Myth 4: Only the students who get straight A’s belong in graduate school.
Research shows that grades are not the sole indicator of intellectual ability. While having a good GPA may boost your chances of being accepted into a program, the admissions committee will focus their attention on other parts of your application to make their decision. This includes your personal statement, letters of recommendation, classes you have taken, internships, prior research experience, and other relevant experience. If you do have a low GPA, a good score on the Graduate Readiness Exam (GRE) may improve your application (depending on the school, see below). The bottom line is that success in graduate school is determined by perseverance and passion rather than by the ability to get straight A’s.

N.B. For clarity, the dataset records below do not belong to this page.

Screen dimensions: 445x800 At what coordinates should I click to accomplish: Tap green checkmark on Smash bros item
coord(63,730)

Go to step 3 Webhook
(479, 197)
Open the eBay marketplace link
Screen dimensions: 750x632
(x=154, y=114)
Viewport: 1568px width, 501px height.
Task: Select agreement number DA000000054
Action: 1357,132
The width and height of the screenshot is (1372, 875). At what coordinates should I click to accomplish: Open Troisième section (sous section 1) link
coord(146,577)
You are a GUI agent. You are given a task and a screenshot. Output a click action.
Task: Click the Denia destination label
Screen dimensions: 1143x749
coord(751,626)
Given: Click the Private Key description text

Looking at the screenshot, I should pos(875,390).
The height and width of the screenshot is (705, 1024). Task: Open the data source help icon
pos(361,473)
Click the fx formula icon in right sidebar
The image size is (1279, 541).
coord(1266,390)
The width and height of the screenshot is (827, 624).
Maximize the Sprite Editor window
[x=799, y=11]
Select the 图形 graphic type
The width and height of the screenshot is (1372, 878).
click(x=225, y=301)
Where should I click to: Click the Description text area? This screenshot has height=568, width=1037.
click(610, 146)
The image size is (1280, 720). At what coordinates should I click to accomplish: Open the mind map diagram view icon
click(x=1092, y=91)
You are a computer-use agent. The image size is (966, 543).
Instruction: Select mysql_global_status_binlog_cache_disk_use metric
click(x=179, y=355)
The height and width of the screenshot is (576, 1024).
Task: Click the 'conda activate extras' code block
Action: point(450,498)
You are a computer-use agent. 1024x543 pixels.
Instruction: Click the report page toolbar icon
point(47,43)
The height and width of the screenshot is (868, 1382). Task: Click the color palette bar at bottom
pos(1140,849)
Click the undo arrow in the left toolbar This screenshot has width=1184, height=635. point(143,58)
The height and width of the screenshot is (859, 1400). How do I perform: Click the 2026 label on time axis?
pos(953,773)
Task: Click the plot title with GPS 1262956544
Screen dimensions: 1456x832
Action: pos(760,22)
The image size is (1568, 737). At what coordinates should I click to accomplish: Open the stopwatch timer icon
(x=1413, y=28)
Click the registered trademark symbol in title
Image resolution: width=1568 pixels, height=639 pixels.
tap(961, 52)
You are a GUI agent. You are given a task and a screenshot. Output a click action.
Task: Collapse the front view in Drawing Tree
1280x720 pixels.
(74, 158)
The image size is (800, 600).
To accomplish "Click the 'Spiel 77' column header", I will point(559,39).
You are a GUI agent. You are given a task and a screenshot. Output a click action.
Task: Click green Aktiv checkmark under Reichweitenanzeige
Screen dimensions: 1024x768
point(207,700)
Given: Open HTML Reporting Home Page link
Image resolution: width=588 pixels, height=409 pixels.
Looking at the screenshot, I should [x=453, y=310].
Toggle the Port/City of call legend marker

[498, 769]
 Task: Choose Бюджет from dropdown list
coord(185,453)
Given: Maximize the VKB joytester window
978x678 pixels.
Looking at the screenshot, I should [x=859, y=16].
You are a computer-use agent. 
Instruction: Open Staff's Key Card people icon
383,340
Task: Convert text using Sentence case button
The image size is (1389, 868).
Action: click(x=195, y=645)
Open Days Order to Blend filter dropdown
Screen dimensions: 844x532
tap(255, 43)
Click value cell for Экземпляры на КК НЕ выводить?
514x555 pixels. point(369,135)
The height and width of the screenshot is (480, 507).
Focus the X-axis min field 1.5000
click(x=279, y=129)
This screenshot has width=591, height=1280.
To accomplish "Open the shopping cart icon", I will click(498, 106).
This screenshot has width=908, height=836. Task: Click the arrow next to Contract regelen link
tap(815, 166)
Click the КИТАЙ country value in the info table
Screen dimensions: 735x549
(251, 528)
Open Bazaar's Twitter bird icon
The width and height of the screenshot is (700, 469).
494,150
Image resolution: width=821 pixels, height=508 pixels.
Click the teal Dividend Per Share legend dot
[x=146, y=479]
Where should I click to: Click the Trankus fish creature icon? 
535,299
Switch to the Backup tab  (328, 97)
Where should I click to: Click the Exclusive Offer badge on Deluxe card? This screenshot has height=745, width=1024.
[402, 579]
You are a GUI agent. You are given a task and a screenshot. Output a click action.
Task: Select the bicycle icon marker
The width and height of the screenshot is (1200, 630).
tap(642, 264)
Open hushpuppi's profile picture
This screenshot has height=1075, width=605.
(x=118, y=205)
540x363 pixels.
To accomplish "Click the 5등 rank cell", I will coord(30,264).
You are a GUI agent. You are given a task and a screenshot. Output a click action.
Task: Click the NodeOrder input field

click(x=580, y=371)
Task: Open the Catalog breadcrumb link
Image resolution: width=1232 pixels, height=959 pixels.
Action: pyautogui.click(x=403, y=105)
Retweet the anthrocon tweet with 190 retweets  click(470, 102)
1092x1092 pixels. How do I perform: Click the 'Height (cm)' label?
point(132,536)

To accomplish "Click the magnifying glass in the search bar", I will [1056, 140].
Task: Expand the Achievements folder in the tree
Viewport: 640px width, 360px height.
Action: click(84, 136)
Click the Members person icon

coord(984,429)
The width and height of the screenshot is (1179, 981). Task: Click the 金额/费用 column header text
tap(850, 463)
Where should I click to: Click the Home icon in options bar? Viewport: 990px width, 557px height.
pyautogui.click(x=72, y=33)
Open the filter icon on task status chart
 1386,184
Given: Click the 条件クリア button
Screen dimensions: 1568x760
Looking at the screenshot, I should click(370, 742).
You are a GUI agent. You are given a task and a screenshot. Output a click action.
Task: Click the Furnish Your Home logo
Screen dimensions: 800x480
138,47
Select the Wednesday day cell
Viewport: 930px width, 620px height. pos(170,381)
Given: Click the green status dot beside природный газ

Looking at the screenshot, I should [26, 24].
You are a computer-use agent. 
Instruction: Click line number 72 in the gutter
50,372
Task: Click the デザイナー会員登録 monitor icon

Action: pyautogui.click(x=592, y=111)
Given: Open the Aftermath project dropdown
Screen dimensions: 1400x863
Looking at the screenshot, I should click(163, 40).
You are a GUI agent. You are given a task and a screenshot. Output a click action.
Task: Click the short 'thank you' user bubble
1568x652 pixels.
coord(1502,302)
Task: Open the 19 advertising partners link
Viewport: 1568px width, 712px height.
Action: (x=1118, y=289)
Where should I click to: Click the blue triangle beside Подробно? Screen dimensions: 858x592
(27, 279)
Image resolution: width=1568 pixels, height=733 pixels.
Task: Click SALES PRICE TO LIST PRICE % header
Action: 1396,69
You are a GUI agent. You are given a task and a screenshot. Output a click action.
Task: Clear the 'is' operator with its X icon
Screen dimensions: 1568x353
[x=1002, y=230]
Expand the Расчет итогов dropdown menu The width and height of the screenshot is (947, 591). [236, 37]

Myth 5: It is really important to get an impressive GRE score.
The long reign of the GRE actually may be coming to a close as more and more schools are slowly but surely dropping it as an admissions requirement. Recent studies have shown little correlation between scores on the GRE and success in graduate school. This has raised concerns that requiring the GRE puts underrepresented groups at a disadvantage, so many schools are opting out. It is important to note that this decision has come with pushback with some critics claiming the studies are flawed. You can read more about these studies and the GRE controversy here. Although it may be a while before the GRE is eliminated altogether (if ever), getting an extremely high score is not one of the most important portions of your application. As mentioned above, you can balance a lower score with better grades, supportive recommendation letters, or with an impressive CV that includes research experience (such as participation in SURE!).
Myth 6: Graduate school programs are always extremely competitive.
While this may sometimes be the case, not all graduate programs are this way. Graduate school can also be a time where you establish strong bonds with fellow classmates, often over shared effort and struggles. The bonds you establish with people in graduate school can last a lifetime; these friends could become your future coworkers, partners, collaborators–even possibly your boss or employee.
Myth 7: It’s only worth going to graduate school if you get into a top-ranked school or program.
Choosing a program based solely on how highly it is ranked is not a good strategy. There are lots of stories in which students who graduated from top schools failed dismally. Employers know this and are more interested in hiring motivated, driven, and dedicated workers. What matters most often is the degree itself and what you bring to the table.
Myth 8: You have to pursue graduate school directly after college.
Statistics show that, for many institutions, the average graduate student is in his or her early 30s. No matter the school, it is almost certain that a variety of ages will be represented in the graduate program. When you pursue graduate studies, a lot of personal factors come into play (financial, personal, etc.) that can affect your timeline. Some people may want to take a gap year or two while others may not realize until after a couple of years in the workforce that they want to go back and study something else. For many others, it makes sense to start directly after college. It’s a personal journey!
Myth 9: Graduate students have no social life.
You’re bound to make close friends in graduate school. Afterall, you are surrounded by people with a shared effort, vision, and passion. Embrace the late night study sessions and communal struggles of graduate school. Those friendships often last a lifetime. While there might be an initial struggle to find a manageable work-life balance, eventually you will find what works for you. Some people even claim that graduate school is the ideal time to start a family because of the flexibility of the academic schedule.
Myth 10: After completing graduate school, you have to become a professor.
Yes, many people do pursue a graduate degree with the intention to stay in academia for the rest of their lives, but many people pursue a fruitful career outside academia. One study cites that among the doctorate holders in natural sciences, engineering, and life sciences, only 30% of them continue their career in academia. That means 70% pursue a career outside academia whether it be through industry, government, or hospitals. Regardless of the career you choose, earning an advanced degree will boost your earning potential and employability.